While the government strongly supports freedom of speech, we note factual inaccuracies in the wording of this motion and cannot support it on that basis.

Motion text

That the Senate:

(a) notes:

(i) that the Australian Defence Force has recently drawn headlines following an indication it could end the use of gender-specific pronouns, and enforce a new language regime on our defence personnel,

(ii) that the Victorian public service, with support from the Victorian Government, has commenced a campaign to enforce the belief that masculine and feminine pronouns are somehow restricting,

(iii) that in 2016, the Queensland Government ended its inclusion of male or female in drivers' licence information, following complaints from the gender-diverse community,

(iv) the bully and intimidation from some within the gender-diverse community towards iconic Australian comedian Mr Barry Humphries – a man who has been a public trailblazer in challenging community expectations surrounding gender stereotypes – when he questioned the legitimacy of expanding bathrooms, and indoctrinating children in certain social outlooks relating to gender,

(v) that Qantas made international headlines earlier this year when it was revealed it would focus on directing staff language and behaviour, as part of a so-called 'Spirit of Inclusion' month that would "recognise reality" by forcing staff to follow a strict language regime by replacing language such as husband, wife, mum and dad to avoid any potential offence potentially felt by same-gender couples, and

(vi) that the Secretary of the Department of the Prime Minister and Cabinet, Mr Parkinson, has repeatedly stated his belief in the highly contentious concept of "unconscious bias", and has spent millions of taxpayer dollars attempting to find evidence to support his personal beliefs and alter the personal actions of staff under his control;

(b) reaffirms its support for free and fearless speech, and open and honest discourse as foundations of western civilisation;

(c) rejects any attempt to enforce an overhaul of longstanding language usage for innocuous and benevolent terms that are spoken with no intended malice; and

(d) condemns any form of crusading, bullying, intimidation and use of authority by government, activists and corporate leaders that attempts to stifle free speech by enforcing a specific world viewpoint on linguistics and social policy.
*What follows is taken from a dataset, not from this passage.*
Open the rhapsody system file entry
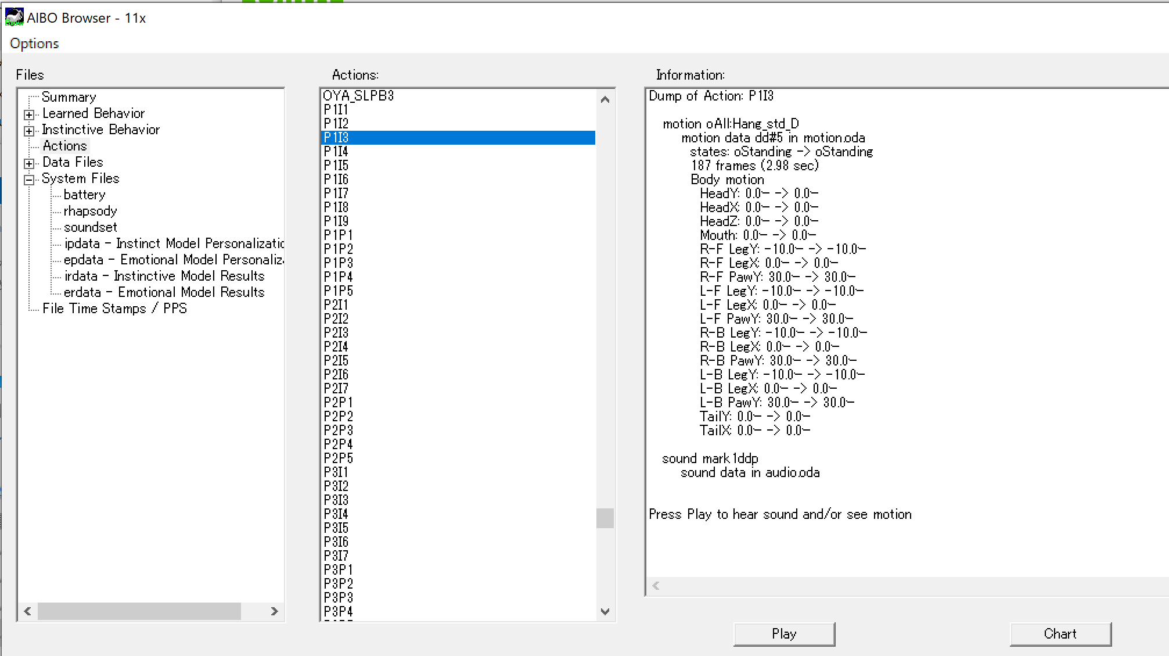The height and width of the screenshot is (656, 1169). coord(90,211)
No No Not passed by a modest majority

How "voted very strongly for" is worked out

The MP's votes count towards a weighted average where the most important votes get 50 points, less important votes get 10 points, and less important votes for which the MP was absent get 2 points. In important votes the MP gets awarded the full 50 points for voting the same as the policy, 0 points for voting against the policy, and 25 points for not voting. In less important votes, the MP gets 10 points for voting with the policy, 0 points for voting against, and 1 (out of 2) if absent.

Then, the number gets converted to a simple english language phrase based on the range of values it's within.

No of votes Points Out of
Most important votes (50 points)      
MP voted with policy 0 0 0
MP voted against policy 0 0 0
MP absent 0 0 0
Less important votes (10 points)      
MP voted with policy 2 20 20
MP voted against policy 0 0 0
Less important absentees (2 points)      
MP absent* 0 0 0
Total: 20 20

*Pressure of other work means MPs or Senators are not always available to vote – it does not always indicate they have abstained. Therefore, being absent on a less important vote makes a disproportionatly small difference.

Agreement score = MP's points / total points = 20 / 20 = 100%.